Dataset entries:
- Opening Delimiter -

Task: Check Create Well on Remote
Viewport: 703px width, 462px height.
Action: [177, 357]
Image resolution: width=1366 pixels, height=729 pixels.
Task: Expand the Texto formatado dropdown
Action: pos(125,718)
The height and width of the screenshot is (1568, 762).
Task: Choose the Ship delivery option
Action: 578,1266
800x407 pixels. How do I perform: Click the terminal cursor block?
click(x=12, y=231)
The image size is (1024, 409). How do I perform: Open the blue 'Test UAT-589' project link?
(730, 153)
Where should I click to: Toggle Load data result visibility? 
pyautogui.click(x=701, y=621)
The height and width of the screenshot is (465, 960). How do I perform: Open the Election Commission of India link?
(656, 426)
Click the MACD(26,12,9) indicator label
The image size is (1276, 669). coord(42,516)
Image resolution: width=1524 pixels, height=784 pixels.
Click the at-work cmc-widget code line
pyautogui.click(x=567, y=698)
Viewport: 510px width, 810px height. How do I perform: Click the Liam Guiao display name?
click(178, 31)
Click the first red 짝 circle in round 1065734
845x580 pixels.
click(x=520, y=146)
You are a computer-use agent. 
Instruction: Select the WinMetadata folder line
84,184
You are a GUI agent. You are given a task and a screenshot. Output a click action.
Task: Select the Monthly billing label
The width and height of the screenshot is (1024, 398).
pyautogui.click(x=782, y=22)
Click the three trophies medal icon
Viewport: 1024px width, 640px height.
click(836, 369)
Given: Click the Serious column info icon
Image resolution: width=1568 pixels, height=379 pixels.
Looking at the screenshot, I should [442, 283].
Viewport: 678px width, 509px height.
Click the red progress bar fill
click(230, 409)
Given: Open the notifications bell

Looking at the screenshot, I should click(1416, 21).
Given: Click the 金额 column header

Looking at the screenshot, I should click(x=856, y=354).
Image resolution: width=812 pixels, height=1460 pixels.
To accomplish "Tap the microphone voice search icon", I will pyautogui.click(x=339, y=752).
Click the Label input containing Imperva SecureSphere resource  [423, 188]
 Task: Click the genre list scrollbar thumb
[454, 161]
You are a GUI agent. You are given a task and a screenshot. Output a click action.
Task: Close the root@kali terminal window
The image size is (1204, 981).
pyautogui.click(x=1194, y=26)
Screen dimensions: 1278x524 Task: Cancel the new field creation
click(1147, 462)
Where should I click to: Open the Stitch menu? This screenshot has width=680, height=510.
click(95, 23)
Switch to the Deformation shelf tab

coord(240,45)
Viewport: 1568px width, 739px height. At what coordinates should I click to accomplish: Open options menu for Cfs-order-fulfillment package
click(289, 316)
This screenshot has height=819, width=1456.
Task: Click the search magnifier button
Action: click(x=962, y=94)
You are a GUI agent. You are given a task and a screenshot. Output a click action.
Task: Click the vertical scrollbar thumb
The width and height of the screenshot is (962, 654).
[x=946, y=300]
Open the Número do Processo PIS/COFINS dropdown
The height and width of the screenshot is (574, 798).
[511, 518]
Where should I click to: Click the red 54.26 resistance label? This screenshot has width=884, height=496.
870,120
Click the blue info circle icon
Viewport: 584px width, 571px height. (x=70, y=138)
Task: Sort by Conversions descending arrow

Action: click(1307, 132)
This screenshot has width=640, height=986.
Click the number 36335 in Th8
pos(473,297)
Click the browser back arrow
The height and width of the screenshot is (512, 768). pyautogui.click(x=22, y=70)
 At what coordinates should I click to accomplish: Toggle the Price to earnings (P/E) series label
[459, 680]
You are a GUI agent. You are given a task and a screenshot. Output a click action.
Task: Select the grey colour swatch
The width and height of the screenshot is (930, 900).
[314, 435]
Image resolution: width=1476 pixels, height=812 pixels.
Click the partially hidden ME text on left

- Closing Delimiter -

What the exercise asks:
Only the lines from the start of the data to the line holding "Click the Label" are wanted; return them exactly, both ends included.

Answer to the problem:
Task: Check Create Well on Remote
Viewport: 703px width, 462px height.
Action: [177, 357]
Image resolution: width=1366 pixels, height=729 pixels.
Task: Expand the Texto formatado dropdown
Action: pos(125,718)
The height and width of the screenshot is (1568, 762).
Task: Choose the Ship delivery option
Action: 578,1266
800x407 pixels. How do I perform: Click the terminal cursor block?
click(x=12, y=231)
The image size is (1024, 409). How do I perform: Open the blue 'Test UAT-589' project link?
(730, 153)
Where should I click to: Toggle Load data result visibility? 
pyautogui.click(x=701, y=621)
The height and width of the screenshot is (465, 960). How do I perform: Open the Election Commission of India link?
(656, 426)
Click the MACD(26,12,9) indicator label
The image size is (1276, 669). coord(42,516)
Image resolution: width=1524 pixels, height=784 pixels.
Click the at-work cmc-widget code line
pyautogui.click(x=567, y=698)
Viewport: 510px width, 810px height. How do I perform: Click the Liam Guiao display name?
click(178, 31)
Click the first red 짝 circle in round 1065734
845x580 pixels.
click(x=520, y=146)
You are a computer-use agent. 
Instruction: Select the WinMetadata folder line
84,184
You are a GUI agent. You are given a task and a screenshot. Output a click action.
Task: Select the Monthly billing label
The width and height of the screenshot is (1024, 398).
pyautogui.click(x=782, y=22)
Click the three trophies medal icon
Viewport: 1024px width, 640px height.
click(836, 369)
Given: Click the Serious column info icon
Image resolution: width=1568 pixels, height=379 pixels.
Looking at the screenshot, I should [442, 283].
Viewport: 678px width, 509px height.
Click the red progress bar fill
click(230, 409)
Given: Open the notifications bell

Looking at the screenshot, I should click(1416, 21).
Given: Click the 金额 column header

Looking at the screenshot, I should click(x=856, y=354).
Image resolution: width=812 pixels, height=1460 pixels.
To accomplish "Tap the microphone voice search icon", I will pyautogui.click(x=339, y=752).
Click the Label input containing Imperva SecureSphere resource  [423, 188]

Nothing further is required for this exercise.